In light of recent political and social unrest in the region, foreign investors are taking a “wait-and-see” attitude to projects in the Middle East and North Africa. For the region’s investment promoters, this demands better, more proactive performance than in the past. Fortunately, although much remains to be done, the investment agencies of the 19 MENA governments are, as a group, off to a good start, according to a World Bank Group report released on [February 4, 2013].

World BankGlobal Investment Promotion Best Practices 2012: Seizing the Potential for Better Investment Facilitation in the MENA Region reports on the ability of investment-promoting institutions (IPIs) in 189 countries to handle investor inquiries and provide investors with quality business information through their Web sites. It shows that the MENA region was the only one in the world to achieve significant improvement since the last edition of GIPB in 2009, with the IPIs of Morocco and Yemen among the world's three most improved.

However, this masks a low starting point and considerable room for further improvement.

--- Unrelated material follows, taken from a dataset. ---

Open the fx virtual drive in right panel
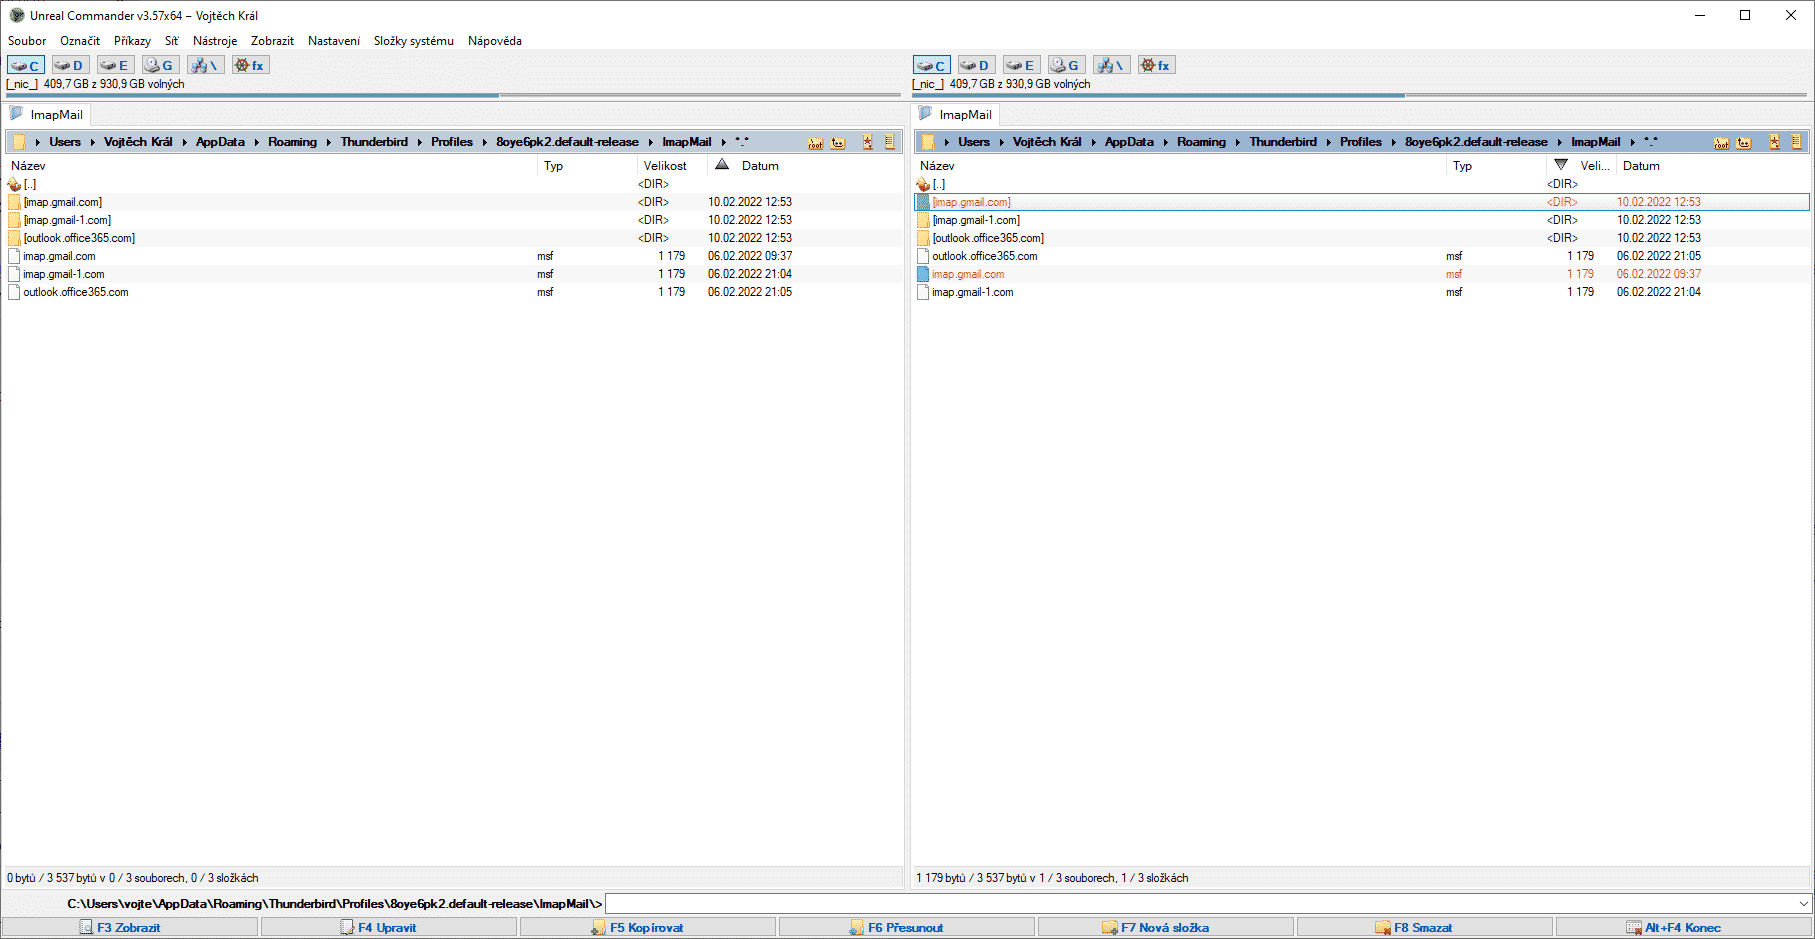The width and height of the screenshot is (1815, 939). tap(1156, 65)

In 2009, investment facilitation by MENA IPIs lagged behind all other regions except Sub-Saharan Africa. In 2012, the region’s IPIs placed in the middle globally but remained far behind the leading group, the IPIs of OECD high-income countries.

This worrisome gap is almost completely due to persistently poor handling of investor inquiries. Of the 38 inquiries submitted to 19 MENA IPIs as part of the survey, 25 went unanswered. While this is an improvement from the 32 that were ignored in GIPB 2009, it reflects a continued indifference to investors that are actually knocking at countries' doors. In these difficult times, those are needlessly squandered opportunities that no IPI can afford.

Recent investor surveys show that the weight given to political risk in their investment decision-making has increased significantly post-recession. Even though other surveys show increased optimism about the MENA region–with its market of nearly 400 million consumers–investors are unlikely to move in substantial numbers until the risks can be adequately understood and/or mitigated.

The clearest ways for the region’s IPIs to contribute is to continue improving their proactive provision of quality business information and, especially, to adopt procedures and systems that will allow every valid investor inquiry to be well answered. CEOs and senior managers from the region's IPIs will meet today to discuss the report's lessons and to learn from each other's experiences at a conference organized around the report's launch in Muscat, Oman.